At that stage, the majority of sicknesses in the camps were measles, chicken pox, whooping cough and dysentery.
Anna Jooste found time to act as a comforter for the sick, held prayer meetings and started a Sunday school. A lot of children died in the concentration camps.

Maggie’s brother Gerrie, then 21 months old, died in the camp.
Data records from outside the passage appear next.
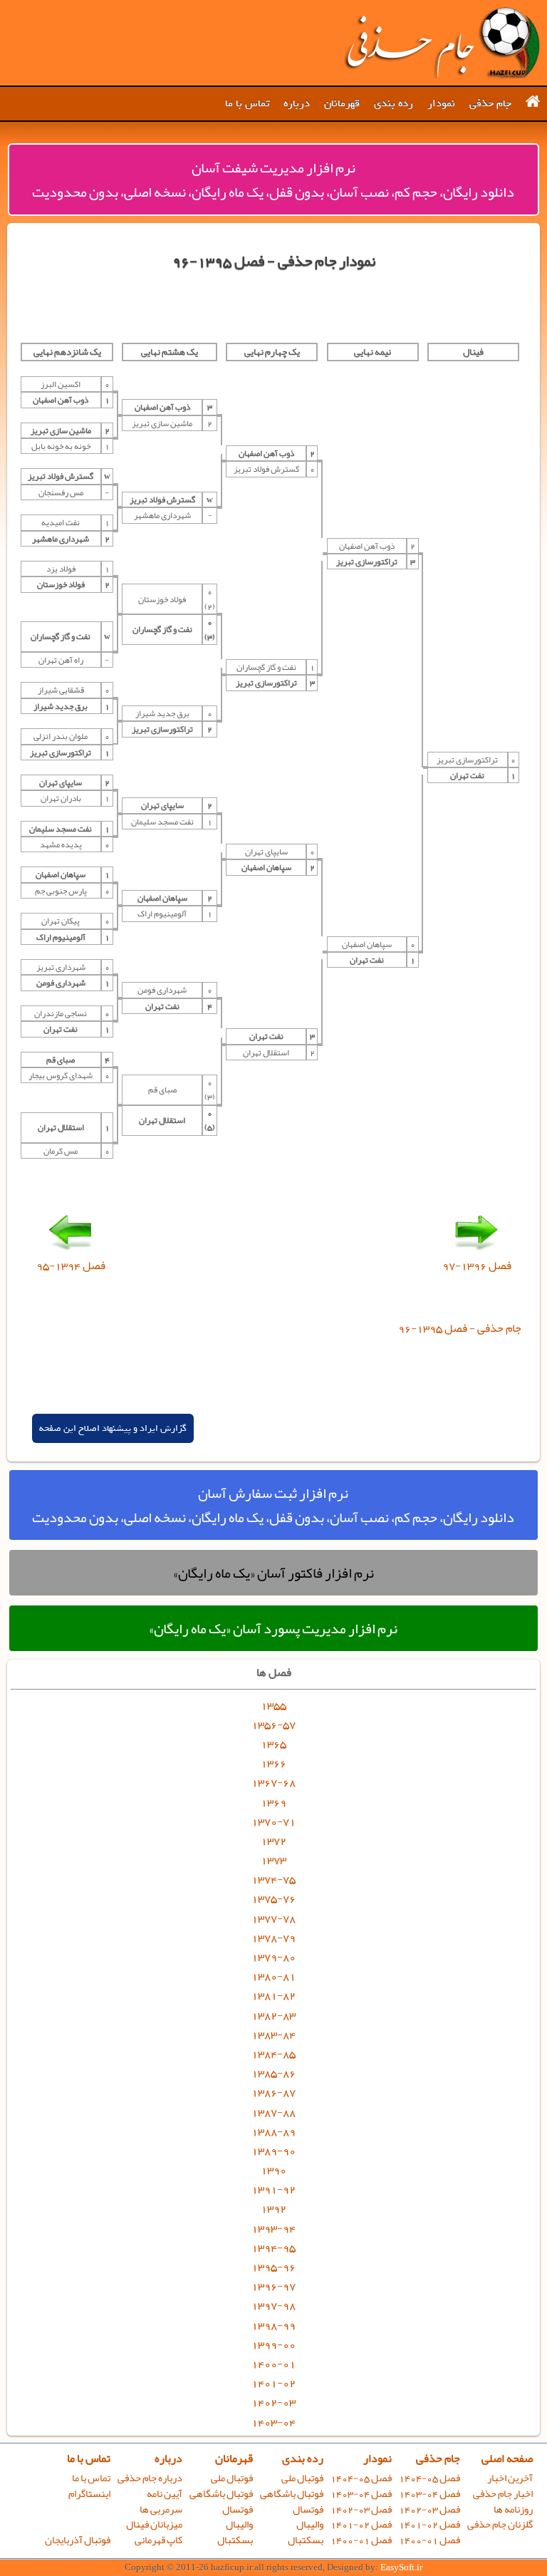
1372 (273, 1840)
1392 (273, 2208)
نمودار (441, 103)
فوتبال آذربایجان (77, 2540)
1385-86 (273, 2073)
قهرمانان (342, 103)
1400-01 (273, 2363)
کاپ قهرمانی (158, 2540)
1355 (273, 1705)
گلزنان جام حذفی (500, 2524)
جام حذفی (490, 103)
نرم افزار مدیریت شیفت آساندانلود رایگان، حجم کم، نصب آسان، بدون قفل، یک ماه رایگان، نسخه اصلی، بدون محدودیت (273, 179)
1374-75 (273, 1879)
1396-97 (273, 2286)
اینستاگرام (89, 2493)
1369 (273, 1802)
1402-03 (273, 2402)
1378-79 (273, 1937)
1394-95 (273, 2247)
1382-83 (273, 2015)
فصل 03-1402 (429, 2509)
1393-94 (273, 2228)
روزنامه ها (513, 2509)
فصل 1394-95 (70, 1265)
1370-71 (273, 1821)
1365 (273, 1743)
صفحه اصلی (507, 2458)
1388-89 (273, 2131)
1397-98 (273, 2305)
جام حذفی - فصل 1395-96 (459, 1328)
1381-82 (273, 1995)
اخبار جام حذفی (503, 2493)
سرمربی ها (161, 2509)
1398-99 (273, 2325)
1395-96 (273, 2266)
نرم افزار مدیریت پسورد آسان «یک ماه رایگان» (273, 1628)
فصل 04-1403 (429, 2493)
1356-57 (273, 1724)
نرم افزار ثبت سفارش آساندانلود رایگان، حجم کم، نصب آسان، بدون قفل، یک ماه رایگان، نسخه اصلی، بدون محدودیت (273, 1505)
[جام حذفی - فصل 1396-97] (476, 1249)
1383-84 (273, 2034)
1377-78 (273, 1918)
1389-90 (273, 2150)
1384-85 (273, 2053)
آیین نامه (164, 2493)
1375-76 (273, 1898)
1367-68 (273, 1782)
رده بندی (393, 103)
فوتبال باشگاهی (291, 2493)
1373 (273, 1859)
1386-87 (273, 2092)
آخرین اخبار (510, 2478)
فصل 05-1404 (429, 2478)
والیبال (309, 2524)
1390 (273, 2169)
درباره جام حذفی (150, 2478)
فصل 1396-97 (476, 1265)
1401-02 (273, 2382)
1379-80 (273, 1956)
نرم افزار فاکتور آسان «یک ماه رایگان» (273, 1572)
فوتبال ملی (302, 2478)
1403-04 (273, 2422)
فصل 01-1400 (429, 2540)
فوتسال (308, 2509)
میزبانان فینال (154, 2524)
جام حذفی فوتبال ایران (441, 42)
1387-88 (273, 2112)
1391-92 (273, 2189)
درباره (296, 103)
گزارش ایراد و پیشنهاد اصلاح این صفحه (113, 1428)
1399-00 (273, 2344)
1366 (273, 1763)
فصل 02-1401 (429, 2524)
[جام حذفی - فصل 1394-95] (70, 1249)
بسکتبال (305, 2540)
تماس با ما (247, 103)
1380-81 (273, 1976)
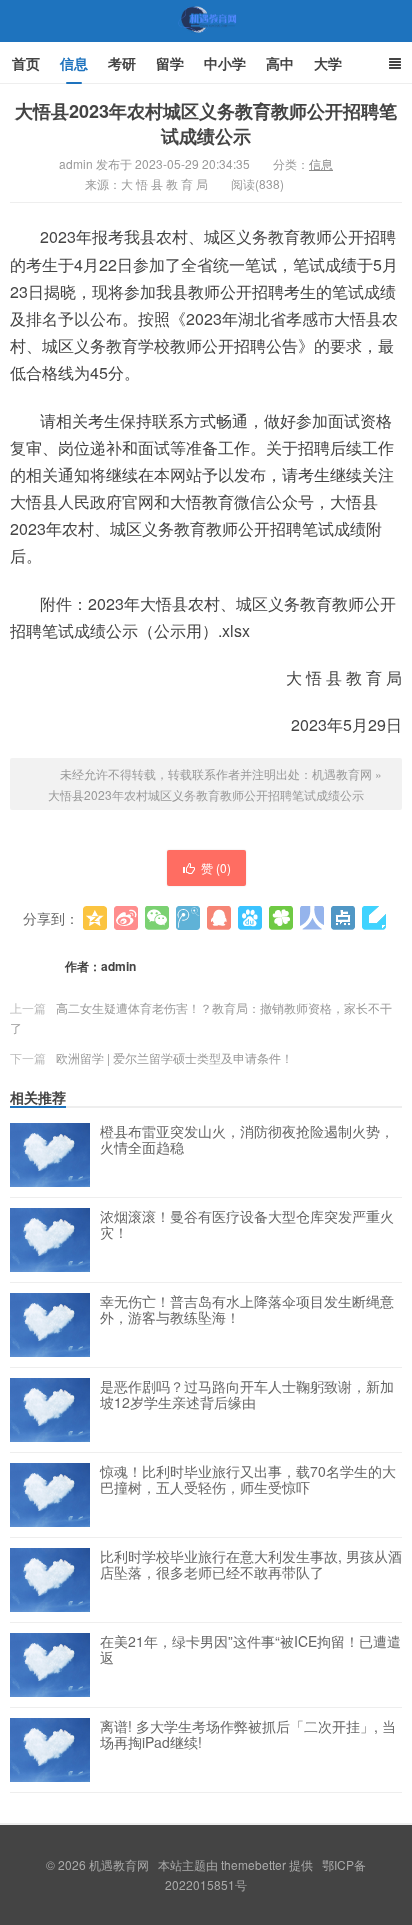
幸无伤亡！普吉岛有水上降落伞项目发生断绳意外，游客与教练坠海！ (247, 1310)
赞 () (216, 867)
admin (118, 966)
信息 (74, 63)
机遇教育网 (206, 39)
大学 (328, 63)
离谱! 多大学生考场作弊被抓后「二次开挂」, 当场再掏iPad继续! (248, 1735)
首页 (26, 63)
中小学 (225, 63)
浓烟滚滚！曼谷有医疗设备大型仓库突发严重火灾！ (247, 1225)
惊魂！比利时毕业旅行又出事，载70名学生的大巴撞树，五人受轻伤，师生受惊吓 (248, 1480)
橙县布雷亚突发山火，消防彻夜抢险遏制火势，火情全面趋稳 (247, 1140)
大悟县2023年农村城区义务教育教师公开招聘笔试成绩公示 (206, 123)
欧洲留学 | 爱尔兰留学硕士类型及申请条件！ (174, 1057)
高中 (280, 63)
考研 (122, 63)
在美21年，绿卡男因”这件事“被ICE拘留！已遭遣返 (250, 1650)
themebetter (253, 1864)
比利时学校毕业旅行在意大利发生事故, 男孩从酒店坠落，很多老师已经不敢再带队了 (251, 1565)
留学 (170, 63)
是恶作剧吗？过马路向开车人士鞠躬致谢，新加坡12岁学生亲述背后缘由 (247, 1395)
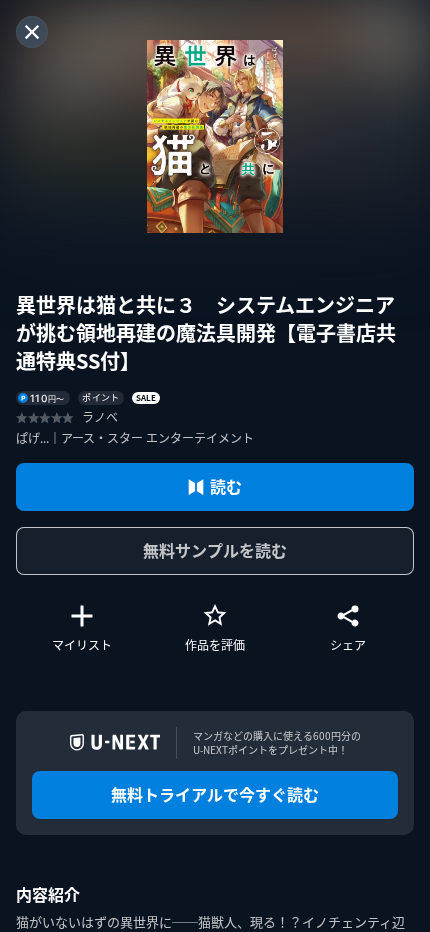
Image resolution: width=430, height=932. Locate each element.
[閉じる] (32, 32)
Anna managed to make a little coffin from a plank of wood and lined it with butter muslin.

Maggie Jooste portrait.

When peace was signed in June 1902, the welcome news soon reached the women and children in the camps.
The family was reunited, some months later, when their father and older brothers made their way home to join them.

The Joostes then came back to their roots in Heidelberg.
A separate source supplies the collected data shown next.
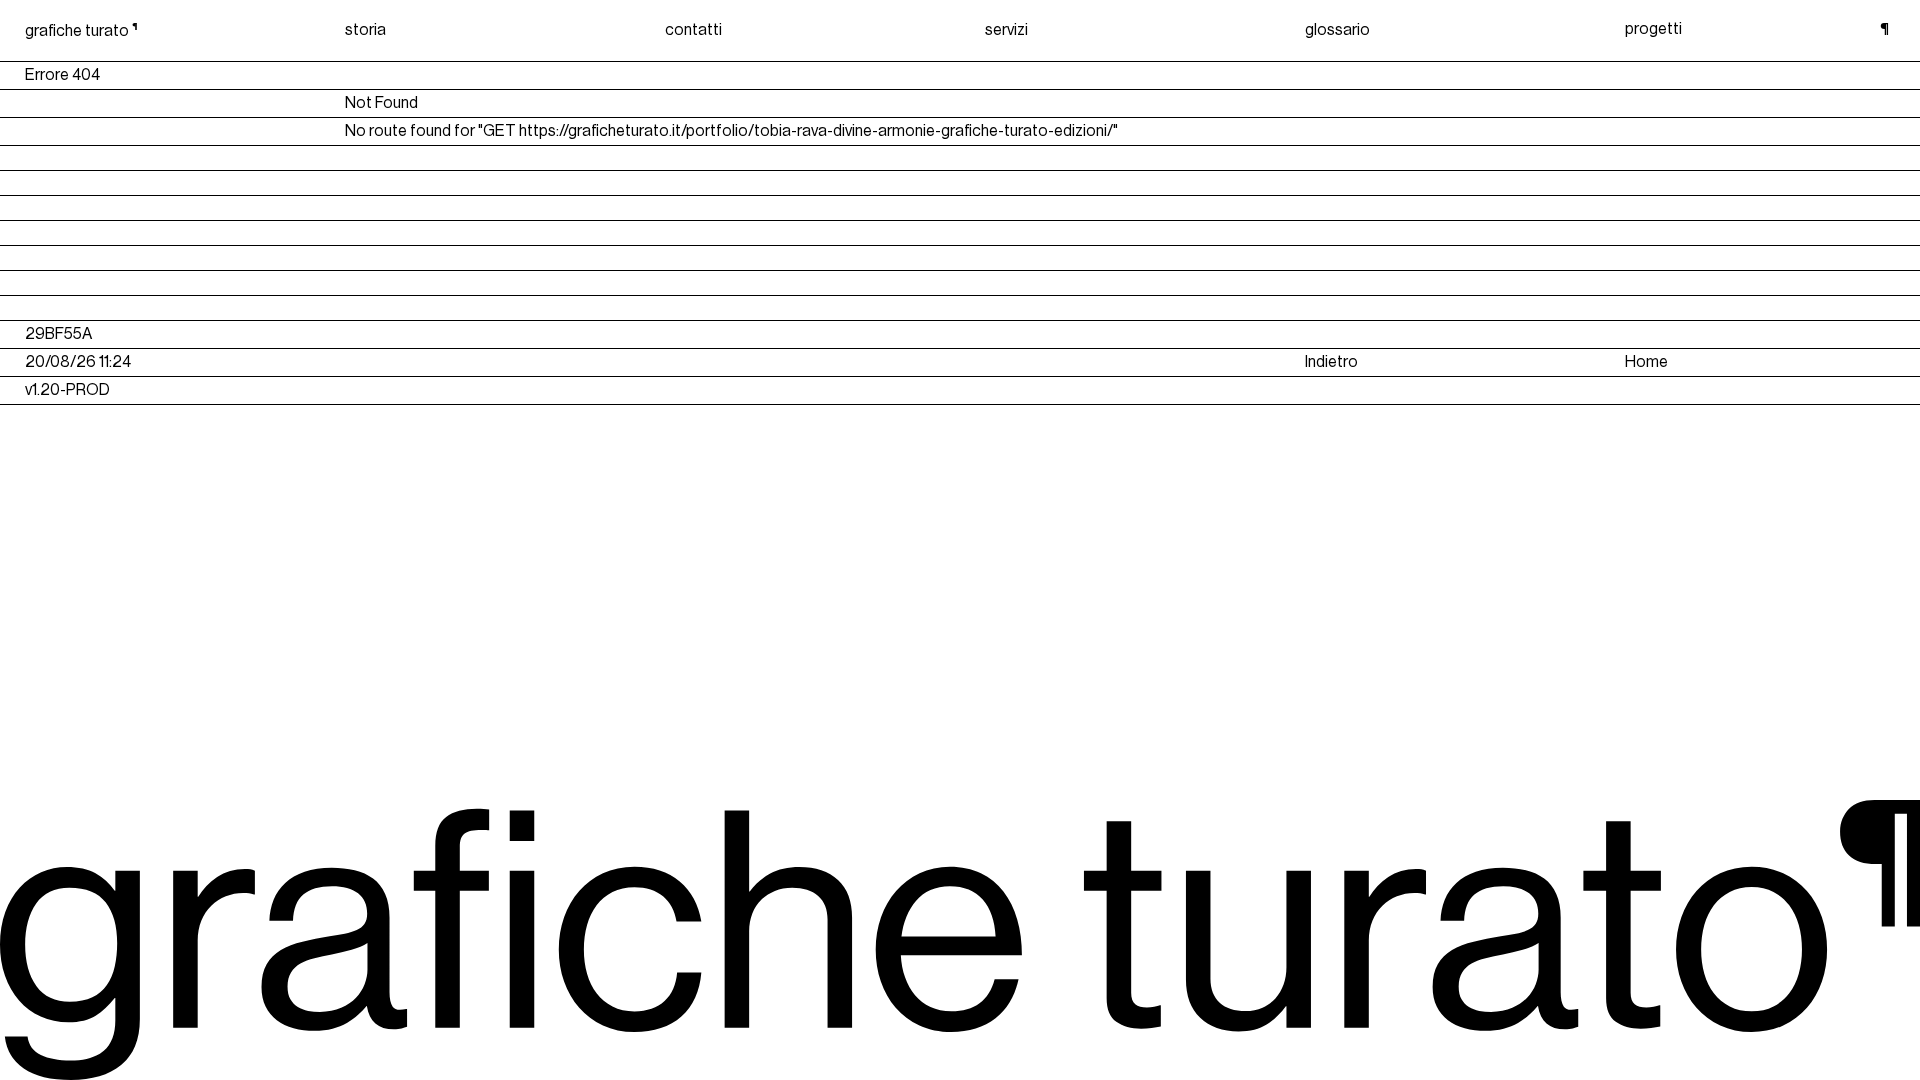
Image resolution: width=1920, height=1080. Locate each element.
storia (365, 30)
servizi (1006, 30)
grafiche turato (81, 31)
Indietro (1331, 362)
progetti (1653, 29)
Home (1646, 362)
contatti (693, 30)
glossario (1337, 30)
Maggie started setting her own life back on course and attended a seminary in Stellenbosch to catch up on her education.

She returned home to help her parents financially by taking teaching jobs.

The book Maggie written by Maggie Jooste.

Maggie met and married a school principal Gawie Malan and they welcomed their first child in 1919, who died during the great flu epidemic that was still raging in parts of the Transvaal in 1921.

Her daughter Anna grew up to follow her parents in a teaching career.

In 1962, when Maggie was 76 years old, she wrote down her recollections of life in two concentration camps established in Natal during the Anglo-Boer War (1899-1902).

Maggie died in George with her grandchildren around her in 1964.